What are residual solvents?
Chemical solvents are used for some cannabis extraction processes and then purged out when the process is done. The trace amounts of chemicals left in the extract are residual solvents.
Common solvents used in cannabis extraction are ethanol, butane, propane, hexane, pentane, and xylene. Depending on the method of extraction, multiple solvents be used, so residual solvents can be more than one chemical.
States with legal, regulated cannabis industries generally have rules establishing a legal limit for residual solvents in products before they can be sold. Regulations differ depending on the state, the solvent, and the type of cannabis product. Testing for residual solvents is critical for determining the safety of consuming cannabis extracts.
It is important to note that residual solvent testing is only required in legal, regulated markets, and products in illicit cannabis markets are not tested. Additionally, there are reports of licensed cannabis businesses that also sell products in the illicit market, which could be products that failed testing.
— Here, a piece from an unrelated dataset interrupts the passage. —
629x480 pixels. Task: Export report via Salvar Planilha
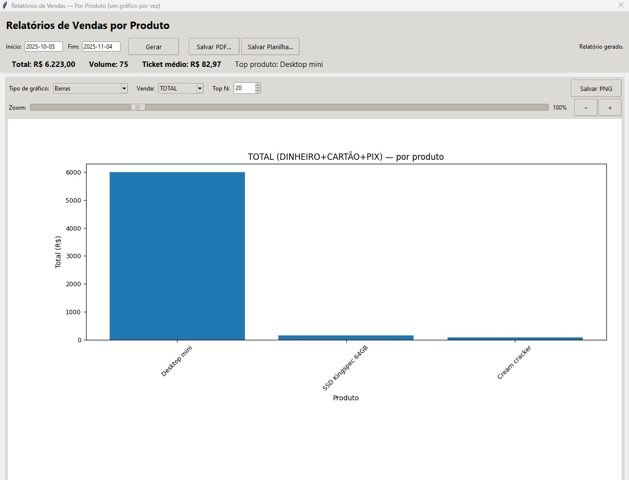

Safety of residual solvents
There are many dangers from consuming contaminants in cannabis, and residual solvents are no exception, with different medical risks posed by each solvent. Research shows that if butane is inhaled at high levels it can lead to cardiac damage and organ failure, among other serious harms. Residual butane inhalation can also be a contributing factor to severe lung injury, but normally the BHO in question was obtained illegally rather than from a regulated market.
Benzene is a known carcinogen with risks of damage to bone marrow, and vaporized xylenes can cause central nervous system depression, with symptoms including nausea, headache, dizziness, and vomiting. Hexane can have similar effects if inhaled in high amounts.
Shimadzu, a leading manufacturer of cannabis lab testing equipment, recommend using gas chromatography (GC) paired with a flame ionization detector (FID) when testing for residual solvents in cannabis products. Increasingly, GC is being paired with mass spectrometry (MS) because it allows for better identification of unknown impurities.
Some cannabis consumers avoid residual solvents altogether by consuming rosin, ice water hash, or other concentrates which are made without chemical solvents.